Mas Sustein alerta que esse tipo de atitude pode levar a variados problemas sociais, ao calar as vozes de bom senso. É o caso da política brasileira, desvirtuada diante do conformismo e imobilismo da sociedade em fazer algo contra os desmandos dos políticos.
Por essa razão, o que os pais do jovem morto fizeram toma uma dimensão tão grande. A mobilização da família Yared é uma saudável exceção de tudo o que costuma ocorrer na esfera pública do país.
Mas por que o comodismo cívico é a regra no Brasil? Sustein nos dá algumas pistas.
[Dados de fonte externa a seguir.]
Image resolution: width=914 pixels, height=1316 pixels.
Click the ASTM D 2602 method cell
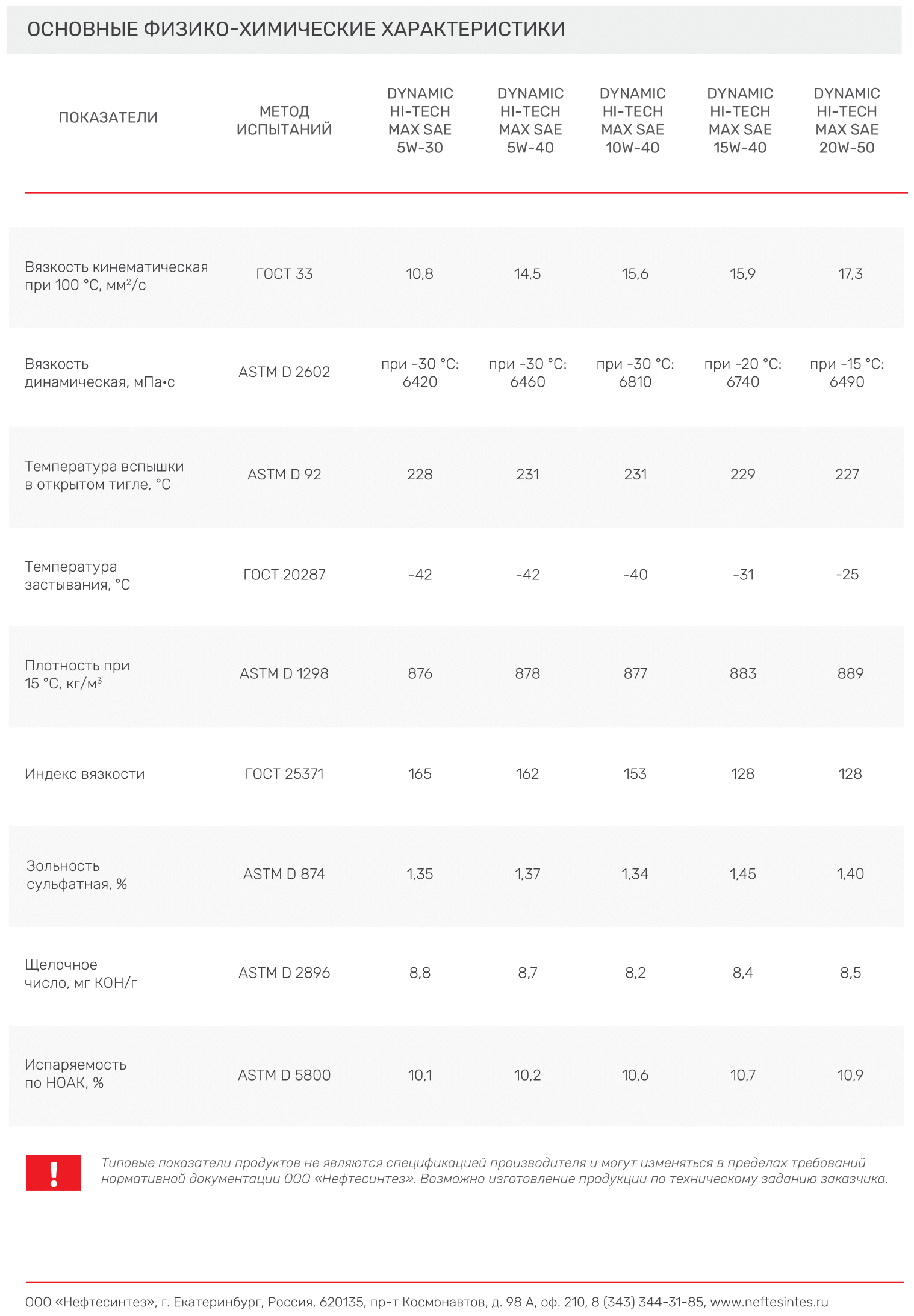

Ele argumenta que as sociedades, organizações e grupos que punem aqueles que discordam do pensamento ou das atitudes dominantes tendem a ter menos êxito, pois é na diversidade de ideias que nasce o sucesso. Talvez essa seja a nossa falha como país: não cultivar, como outras nações, a cultura do contraditório.
Dessa constatação resulta uma série de possíveis ações para incentivar o dissenso. É preciso assegurar sempre a liberdade de expressão e de imprensa. Deve haver restrições à concentração do poder político nas mãos de poucas autoridades, para que elas não possam intimidar cidadãos. É necessário ainda haver canais eficientes e seguros para denúncias contra políticos.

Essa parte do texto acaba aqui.